**ASSIGNMENT**
Produce as output only the lines below starting at the line with "For every named" and continuing through the line with "University of Essex (627, 42)", each one exactly as written.

· · ·

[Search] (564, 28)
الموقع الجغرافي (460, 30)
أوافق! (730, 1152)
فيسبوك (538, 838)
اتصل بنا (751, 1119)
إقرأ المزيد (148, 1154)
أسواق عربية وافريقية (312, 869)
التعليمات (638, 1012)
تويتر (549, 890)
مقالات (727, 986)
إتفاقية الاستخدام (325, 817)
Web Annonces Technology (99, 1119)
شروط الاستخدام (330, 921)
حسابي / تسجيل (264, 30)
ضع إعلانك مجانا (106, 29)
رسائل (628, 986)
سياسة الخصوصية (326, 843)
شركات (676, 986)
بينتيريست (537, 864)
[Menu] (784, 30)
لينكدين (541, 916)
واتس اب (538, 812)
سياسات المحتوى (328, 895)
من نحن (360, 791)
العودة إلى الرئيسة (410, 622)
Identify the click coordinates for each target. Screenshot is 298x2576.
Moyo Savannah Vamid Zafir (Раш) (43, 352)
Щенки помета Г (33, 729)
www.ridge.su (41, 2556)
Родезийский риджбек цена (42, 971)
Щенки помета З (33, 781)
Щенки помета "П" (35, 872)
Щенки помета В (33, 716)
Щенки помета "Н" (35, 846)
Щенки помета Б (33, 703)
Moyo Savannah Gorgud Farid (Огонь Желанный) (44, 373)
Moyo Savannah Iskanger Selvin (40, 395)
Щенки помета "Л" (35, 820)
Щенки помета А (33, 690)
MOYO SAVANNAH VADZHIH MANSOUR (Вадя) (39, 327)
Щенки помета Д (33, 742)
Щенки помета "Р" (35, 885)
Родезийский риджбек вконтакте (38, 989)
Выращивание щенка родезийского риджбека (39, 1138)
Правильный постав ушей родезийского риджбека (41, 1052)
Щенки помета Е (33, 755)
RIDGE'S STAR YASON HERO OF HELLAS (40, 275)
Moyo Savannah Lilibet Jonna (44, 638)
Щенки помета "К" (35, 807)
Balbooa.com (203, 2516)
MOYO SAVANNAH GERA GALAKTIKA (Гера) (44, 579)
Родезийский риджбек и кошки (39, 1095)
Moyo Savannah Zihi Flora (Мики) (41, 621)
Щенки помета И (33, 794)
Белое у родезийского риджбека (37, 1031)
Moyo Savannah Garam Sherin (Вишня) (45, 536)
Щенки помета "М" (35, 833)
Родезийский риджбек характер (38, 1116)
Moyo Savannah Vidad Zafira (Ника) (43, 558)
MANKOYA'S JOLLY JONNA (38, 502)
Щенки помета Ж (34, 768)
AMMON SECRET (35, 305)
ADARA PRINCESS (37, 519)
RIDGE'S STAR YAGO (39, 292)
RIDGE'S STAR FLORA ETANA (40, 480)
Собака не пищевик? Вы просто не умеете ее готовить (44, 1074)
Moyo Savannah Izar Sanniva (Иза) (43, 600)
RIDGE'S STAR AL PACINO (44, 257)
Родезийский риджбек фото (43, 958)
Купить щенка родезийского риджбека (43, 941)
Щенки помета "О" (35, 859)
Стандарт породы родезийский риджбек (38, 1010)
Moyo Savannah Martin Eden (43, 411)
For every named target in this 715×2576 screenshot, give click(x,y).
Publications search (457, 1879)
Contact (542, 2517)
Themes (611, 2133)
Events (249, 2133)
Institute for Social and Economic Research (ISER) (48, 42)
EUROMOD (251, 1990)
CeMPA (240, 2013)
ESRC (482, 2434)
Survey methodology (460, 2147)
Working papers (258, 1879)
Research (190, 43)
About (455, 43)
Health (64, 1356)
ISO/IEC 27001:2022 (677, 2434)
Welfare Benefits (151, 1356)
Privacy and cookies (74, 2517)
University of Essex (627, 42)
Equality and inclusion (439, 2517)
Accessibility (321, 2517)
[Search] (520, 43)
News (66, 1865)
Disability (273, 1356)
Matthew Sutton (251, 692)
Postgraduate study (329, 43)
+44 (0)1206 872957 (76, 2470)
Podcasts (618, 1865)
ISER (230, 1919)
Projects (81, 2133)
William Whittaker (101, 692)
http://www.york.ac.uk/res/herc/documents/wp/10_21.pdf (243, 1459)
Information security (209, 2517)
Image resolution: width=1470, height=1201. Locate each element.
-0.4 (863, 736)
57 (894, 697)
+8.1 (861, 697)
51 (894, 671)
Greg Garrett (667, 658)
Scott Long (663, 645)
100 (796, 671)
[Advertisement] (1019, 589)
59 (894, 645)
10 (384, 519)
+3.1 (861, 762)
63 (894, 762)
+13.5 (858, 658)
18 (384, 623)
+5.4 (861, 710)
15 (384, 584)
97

· · ·

**RESULT**
For every named target in this 715×2576 screenshot, give click(x,y).
Publications search (457, 1879)
Contact (542, 2517)
Themes (611, 2133)
Events (249, 2133)
Institute for Social and Economic Research (ISER) (48, 42)
EUROMOD (251, 1990)
CeMPA (240, 2013)
ESRC (482, 2434)
Survey methodology (460, 2147)
Working papers (258, 1879)
Research (190, 43)
About (455, 43)
Health (64, 1356)
ISO/IEC 27001:2022 (677, 2434)
Welfare Benefits (151, 1356)
Privacy and cookies (74, 2517)
University of Essex (627, 42)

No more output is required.